Attend as many programs as you can. I’ll be attending the 16th Annual Gardening Gala and Seminar, September 21, 2017.  I always learn from these events and they are a VERY good price including meals!!!

The more hands-on experiences you can get the better. Gardening is really how you learn. Classroom education is great, but practical experience will get you there faster.

I asked her if she wanted to volunteer with Bee Better: [Ok, so I’m not actually asking for free labor, but here is a thought. What if you work with me for 2 hours a week on a Wednesday or Saturday mornings. I can talk with you as we work, advice you, at the same time you (hopefully) can learn a lot.

If you don’t want to volunteer with Bee Better, UNC (where she recently became a member) will need volunteers. A great way to gain this type of experience.

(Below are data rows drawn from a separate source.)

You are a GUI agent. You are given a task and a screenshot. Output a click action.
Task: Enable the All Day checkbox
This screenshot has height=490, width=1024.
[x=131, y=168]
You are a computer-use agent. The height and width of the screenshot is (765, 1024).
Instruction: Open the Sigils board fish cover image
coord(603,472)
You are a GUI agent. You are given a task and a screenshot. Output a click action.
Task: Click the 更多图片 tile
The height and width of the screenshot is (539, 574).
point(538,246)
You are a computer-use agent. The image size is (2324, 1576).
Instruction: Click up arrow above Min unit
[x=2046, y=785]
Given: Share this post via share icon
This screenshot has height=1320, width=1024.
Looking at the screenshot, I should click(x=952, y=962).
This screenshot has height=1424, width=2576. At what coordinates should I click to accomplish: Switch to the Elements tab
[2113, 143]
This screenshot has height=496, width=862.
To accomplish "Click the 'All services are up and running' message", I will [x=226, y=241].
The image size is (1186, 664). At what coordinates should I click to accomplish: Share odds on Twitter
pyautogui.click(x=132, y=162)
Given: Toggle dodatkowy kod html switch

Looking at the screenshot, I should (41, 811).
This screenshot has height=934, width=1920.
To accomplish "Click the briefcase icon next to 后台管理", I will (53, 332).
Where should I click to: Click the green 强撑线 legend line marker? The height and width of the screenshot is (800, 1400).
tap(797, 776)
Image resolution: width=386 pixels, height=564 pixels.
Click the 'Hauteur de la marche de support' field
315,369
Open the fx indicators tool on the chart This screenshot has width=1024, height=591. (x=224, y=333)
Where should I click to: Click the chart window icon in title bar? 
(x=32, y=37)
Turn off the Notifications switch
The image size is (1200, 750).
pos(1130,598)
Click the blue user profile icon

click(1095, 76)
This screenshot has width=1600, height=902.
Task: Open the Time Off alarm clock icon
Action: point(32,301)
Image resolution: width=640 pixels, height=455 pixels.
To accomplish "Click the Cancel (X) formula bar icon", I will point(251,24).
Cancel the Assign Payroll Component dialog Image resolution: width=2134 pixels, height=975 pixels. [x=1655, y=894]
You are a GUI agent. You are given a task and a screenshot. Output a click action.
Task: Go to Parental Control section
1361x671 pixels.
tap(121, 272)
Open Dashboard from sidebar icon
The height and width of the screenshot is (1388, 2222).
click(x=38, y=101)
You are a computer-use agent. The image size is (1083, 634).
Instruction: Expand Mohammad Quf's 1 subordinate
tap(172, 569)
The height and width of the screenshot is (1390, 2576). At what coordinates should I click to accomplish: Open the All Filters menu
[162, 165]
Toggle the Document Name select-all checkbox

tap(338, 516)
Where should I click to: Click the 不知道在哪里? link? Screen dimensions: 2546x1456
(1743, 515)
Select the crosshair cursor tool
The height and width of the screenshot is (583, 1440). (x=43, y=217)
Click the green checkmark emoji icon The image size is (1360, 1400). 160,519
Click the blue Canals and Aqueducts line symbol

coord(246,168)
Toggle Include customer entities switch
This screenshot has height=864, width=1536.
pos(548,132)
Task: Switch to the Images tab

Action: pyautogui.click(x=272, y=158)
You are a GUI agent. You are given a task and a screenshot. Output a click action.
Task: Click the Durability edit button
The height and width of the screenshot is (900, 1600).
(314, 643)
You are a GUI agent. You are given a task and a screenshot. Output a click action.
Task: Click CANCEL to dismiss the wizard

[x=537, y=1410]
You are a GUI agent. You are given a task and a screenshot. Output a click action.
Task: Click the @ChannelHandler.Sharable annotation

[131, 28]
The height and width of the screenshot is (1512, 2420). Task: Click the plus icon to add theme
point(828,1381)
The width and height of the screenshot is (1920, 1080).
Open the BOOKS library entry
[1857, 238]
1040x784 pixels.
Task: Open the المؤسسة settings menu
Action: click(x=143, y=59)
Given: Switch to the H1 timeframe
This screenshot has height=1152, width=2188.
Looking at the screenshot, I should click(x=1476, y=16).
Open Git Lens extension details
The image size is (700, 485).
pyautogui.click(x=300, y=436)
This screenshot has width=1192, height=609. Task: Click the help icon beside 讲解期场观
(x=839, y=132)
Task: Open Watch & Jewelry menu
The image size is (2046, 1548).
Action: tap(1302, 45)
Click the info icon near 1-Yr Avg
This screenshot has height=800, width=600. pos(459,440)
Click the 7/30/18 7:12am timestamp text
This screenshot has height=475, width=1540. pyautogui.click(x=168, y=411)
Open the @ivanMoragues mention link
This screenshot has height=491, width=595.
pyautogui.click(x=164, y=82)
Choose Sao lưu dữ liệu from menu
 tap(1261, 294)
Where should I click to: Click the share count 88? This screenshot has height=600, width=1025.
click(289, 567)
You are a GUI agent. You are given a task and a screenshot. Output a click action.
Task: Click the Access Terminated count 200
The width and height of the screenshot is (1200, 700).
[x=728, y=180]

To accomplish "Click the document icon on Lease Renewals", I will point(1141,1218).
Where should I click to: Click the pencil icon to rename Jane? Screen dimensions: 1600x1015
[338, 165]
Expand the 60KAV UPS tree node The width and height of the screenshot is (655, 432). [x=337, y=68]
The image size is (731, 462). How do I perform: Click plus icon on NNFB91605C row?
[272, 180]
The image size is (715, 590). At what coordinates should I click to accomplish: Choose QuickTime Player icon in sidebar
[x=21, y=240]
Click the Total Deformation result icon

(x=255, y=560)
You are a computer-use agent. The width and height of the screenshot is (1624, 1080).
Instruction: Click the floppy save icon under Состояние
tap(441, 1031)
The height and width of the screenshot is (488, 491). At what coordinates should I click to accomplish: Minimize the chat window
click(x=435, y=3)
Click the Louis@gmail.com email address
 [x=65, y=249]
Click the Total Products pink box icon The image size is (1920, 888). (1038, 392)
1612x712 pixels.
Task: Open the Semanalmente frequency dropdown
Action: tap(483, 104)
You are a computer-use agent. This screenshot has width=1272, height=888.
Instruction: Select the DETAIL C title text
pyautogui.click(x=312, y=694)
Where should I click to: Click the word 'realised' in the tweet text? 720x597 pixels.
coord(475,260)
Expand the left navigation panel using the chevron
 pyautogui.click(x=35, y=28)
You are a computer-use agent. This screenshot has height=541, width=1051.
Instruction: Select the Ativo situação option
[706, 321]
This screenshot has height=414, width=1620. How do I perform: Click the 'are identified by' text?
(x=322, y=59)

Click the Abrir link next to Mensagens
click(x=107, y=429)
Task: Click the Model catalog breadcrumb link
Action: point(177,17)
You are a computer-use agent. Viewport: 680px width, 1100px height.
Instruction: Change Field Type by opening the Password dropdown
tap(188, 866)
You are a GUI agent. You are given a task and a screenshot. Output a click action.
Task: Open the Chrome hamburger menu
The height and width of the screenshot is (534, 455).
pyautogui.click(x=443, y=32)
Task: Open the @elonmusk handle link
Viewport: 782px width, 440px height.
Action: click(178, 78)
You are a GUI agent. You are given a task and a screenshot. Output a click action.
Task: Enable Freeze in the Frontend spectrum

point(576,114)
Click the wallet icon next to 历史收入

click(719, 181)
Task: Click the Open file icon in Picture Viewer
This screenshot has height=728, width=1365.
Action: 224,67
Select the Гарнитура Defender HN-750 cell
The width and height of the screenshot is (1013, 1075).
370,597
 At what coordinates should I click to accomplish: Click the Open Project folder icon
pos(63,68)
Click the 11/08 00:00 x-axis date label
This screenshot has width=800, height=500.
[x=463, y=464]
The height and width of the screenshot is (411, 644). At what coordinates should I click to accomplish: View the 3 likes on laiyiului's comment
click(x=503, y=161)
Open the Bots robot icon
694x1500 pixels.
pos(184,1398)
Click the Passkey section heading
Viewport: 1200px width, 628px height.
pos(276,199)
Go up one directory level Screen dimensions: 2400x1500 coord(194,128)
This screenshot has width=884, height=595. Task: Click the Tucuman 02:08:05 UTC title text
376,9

To say the least, I’m thrilled to have influenced someone enough to was to learn from we do at Bee Better.

SUNDAY

It’s 8:36 AM as I write this…I am trying to get the energy to get out there to see what needs to be done. Today should be the last day of this heatwave, with tomorrow only getting into the low 90s. But things need to get done, so here go…

By 9:36 AM it was 82ºF, and I was hot. Temperature should always be viewed in context with time of year humidity, the temperatures that lead up to a day within a heatwave. In today’s 82, I was too hot to move, but if the temperature was in Mid October, I would be free as a bird to do anything I wanted. But when the air doesn’t cool at night, and everything around is especially hot, you become the receptor of that heat. In other words, 82 to day would have been something like 100 in October.

Since I wanted to remain inside today, I decided the timing was perfect to read the literature on the negative effects of the tropical milkweed, Asclepias curassavica and the monarch butterfly, Danaus plexippus. 

I also spent the rest of the day making a four day seminar for Bee Better in October into three days, reading some, having tea. I can’t remember when I’ve felt more relaxed!